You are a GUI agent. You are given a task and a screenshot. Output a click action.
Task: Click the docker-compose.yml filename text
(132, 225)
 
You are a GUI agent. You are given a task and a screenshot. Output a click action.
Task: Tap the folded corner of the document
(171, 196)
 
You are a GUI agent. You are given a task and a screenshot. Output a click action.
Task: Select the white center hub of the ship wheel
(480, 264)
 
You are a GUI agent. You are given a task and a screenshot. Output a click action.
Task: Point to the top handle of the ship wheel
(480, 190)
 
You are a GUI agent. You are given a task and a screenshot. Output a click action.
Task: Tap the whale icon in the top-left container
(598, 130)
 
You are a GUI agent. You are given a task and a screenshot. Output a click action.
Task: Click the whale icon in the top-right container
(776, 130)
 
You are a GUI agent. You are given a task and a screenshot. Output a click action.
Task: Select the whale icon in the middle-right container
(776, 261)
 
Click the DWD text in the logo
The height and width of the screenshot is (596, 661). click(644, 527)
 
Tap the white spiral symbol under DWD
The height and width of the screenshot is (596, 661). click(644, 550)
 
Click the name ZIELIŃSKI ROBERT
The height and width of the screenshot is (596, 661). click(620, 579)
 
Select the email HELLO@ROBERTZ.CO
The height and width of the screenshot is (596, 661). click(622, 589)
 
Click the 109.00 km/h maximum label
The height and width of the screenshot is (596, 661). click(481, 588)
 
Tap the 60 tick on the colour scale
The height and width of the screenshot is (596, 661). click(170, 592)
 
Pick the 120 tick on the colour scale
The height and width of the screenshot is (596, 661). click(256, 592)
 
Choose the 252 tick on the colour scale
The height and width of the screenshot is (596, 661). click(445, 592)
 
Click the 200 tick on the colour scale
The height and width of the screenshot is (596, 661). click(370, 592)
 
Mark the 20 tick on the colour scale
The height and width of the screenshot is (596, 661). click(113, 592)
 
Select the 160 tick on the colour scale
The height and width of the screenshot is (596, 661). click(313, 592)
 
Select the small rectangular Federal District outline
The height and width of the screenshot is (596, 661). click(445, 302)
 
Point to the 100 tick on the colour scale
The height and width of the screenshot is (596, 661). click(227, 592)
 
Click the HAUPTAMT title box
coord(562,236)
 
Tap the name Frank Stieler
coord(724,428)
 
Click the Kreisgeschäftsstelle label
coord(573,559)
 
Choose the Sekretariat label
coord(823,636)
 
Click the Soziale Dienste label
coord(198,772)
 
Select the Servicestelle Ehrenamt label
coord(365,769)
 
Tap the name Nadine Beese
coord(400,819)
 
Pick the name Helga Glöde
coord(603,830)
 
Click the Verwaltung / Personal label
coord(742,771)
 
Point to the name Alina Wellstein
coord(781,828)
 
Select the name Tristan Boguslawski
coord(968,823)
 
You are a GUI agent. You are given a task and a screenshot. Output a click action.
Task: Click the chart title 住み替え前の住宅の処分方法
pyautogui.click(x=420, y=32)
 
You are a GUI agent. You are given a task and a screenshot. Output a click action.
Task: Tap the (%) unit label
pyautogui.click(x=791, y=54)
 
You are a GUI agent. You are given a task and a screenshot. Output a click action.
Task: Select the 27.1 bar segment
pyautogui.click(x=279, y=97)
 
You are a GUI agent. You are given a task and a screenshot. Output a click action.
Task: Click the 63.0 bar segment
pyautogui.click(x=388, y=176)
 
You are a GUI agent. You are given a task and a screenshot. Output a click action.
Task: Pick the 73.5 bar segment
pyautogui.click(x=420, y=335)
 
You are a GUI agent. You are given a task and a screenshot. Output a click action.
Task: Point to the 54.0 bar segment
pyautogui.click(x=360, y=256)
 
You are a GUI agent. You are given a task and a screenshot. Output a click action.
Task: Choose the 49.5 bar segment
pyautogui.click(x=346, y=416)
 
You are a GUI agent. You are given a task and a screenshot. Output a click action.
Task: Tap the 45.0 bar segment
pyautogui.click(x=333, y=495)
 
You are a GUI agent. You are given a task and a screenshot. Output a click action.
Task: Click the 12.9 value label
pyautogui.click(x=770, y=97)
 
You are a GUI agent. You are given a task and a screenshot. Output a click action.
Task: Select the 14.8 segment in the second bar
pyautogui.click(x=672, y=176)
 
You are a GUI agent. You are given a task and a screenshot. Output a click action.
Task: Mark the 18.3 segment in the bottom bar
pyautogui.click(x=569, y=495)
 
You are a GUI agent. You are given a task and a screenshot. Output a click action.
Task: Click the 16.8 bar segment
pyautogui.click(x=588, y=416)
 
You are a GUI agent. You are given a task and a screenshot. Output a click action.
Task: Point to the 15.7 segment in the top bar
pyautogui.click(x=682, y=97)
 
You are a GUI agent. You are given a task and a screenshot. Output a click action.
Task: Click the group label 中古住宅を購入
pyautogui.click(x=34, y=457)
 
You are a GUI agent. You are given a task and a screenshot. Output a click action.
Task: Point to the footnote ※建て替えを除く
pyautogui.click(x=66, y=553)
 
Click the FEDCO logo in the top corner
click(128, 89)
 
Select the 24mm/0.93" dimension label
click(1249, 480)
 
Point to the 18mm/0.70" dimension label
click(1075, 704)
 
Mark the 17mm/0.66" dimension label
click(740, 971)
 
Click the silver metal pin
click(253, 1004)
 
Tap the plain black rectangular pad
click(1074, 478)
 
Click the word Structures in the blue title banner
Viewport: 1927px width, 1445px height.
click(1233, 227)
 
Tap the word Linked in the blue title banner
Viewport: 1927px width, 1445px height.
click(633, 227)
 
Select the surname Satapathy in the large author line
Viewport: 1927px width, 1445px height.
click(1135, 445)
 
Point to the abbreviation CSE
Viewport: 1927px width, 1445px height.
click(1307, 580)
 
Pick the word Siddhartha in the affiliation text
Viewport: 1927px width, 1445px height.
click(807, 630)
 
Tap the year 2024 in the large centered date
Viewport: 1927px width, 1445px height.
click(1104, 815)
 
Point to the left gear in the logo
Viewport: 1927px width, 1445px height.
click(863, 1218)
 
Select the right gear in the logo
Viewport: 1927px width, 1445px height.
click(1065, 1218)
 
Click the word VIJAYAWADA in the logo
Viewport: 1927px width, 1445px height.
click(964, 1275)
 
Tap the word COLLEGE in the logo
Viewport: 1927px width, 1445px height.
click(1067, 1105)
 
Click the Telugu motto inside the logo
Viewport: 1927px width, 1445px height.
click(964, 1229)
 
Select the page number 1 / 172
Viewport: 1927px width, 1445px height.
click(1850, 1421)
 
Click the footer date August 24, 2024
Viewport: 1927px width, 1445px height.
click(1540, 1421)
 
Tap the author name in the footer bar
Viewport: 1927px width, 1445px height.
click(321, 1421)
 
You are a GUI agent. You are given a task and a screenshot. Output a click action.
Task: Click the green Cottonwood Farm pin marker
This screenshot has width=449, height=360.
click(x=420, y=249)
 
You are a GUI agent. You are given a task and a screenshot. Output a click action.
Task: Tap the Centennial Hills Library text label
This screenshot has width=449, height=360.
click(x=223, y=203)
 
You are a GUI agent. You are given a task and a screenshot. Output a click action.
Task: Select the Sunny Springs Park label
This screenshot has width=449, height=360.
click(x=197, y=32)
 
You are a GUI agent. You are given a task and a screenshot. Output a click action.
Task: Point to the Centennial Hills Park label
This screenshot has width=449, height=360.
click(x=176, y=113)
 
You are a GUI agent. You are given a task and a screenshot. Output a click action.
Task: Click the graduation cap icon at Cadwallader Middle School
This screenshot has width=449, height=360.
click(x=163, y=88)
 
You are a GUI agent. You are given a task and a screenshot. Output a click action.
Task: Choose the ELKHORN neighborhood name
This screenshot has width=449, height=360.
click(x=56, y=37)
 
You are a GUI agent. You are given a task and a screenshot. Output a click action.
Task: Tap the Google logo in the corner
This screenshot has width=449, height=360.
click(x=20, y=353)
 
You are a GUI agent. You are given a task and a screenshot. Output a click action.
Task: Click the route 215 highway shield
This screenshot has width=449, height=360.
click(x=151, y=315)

Written task – Copy the records word for word, from the first line through the line containing "661). click(313, 592)", both included.

Answer for the task –
You are a GUI agent. You are given a task and a screenshot. Output a click action.
Task: Click the docker-compose.yml filename text
(132, 225)
 
You are a GUI agent. You are given a task and a screenshot. Output a click action.
Task: Tap the folded corner of the document
(171, 196)
 
You are a GUI agent. You are given a task and a screenshot. Output a click action.
Task: Select the white center hub of the ship wheel
(480, 264)
 
You are a GUI agent. You are given a task and a screenshot. Output a click action.
Task: Point to the top handle of the ship wheel
(480, 190)
 
You are a GUI agent. You are given a task and a screenshot. Output a click action.
Task: Tap the whale icon in the top-left container
(598, 130)
 
You are a GUI agent. You are given a task and a screenshot. Output a click action.
Task: Click the whale icon in the top-right container
(776, 130)
 
You are a GUI agent. You are given a task and a screenshot. Output a click action.
Task: Select the whale icon in the middle-right container
(776, 261)
 
Click the DWD text in the logo
The height and width of the screenshot is (596, 661). click(644, 527)
 
Tap the white spiral symbol under DWD
The height and width of the screenshot is (596, 661). click(644, 550)
 
Click the name ZIELIŃSKI ROBERT
The height and width of the screenshot is (596, 661). click(620, 579)
 
Select the email HELLO@ROBERTZ.CO
The height and width of the screenshot is (596, 661). click(622, 589)
 
Click the 109.00 km/h maximum label
The height and width of the screenshot is (596, 661). click(481, 588)
 
Tap the 60 tick on the colour scale
The height and width of the screenshot is (596, 661). click(170, 592)
 
Pick the 120 tick on the colour scale
The height and width of the screenshot is (596, 661). click(256, 592)
 
Choose the 252 tick on the colour scale
The height and width of the screenshot is (596, 661). click(445, 592)
 
Click the 200 tick on the colour scale
The height and width of the screenshot is (596, 661). click(370, 592)
 
Mark the 20 tick on the colour scale
The height and width of the screenshot is (596, 661). click(113, 592)
 
Select the 160 tick on the colour scale
The height and width of the screenshot is (596, 661). click(313, 592)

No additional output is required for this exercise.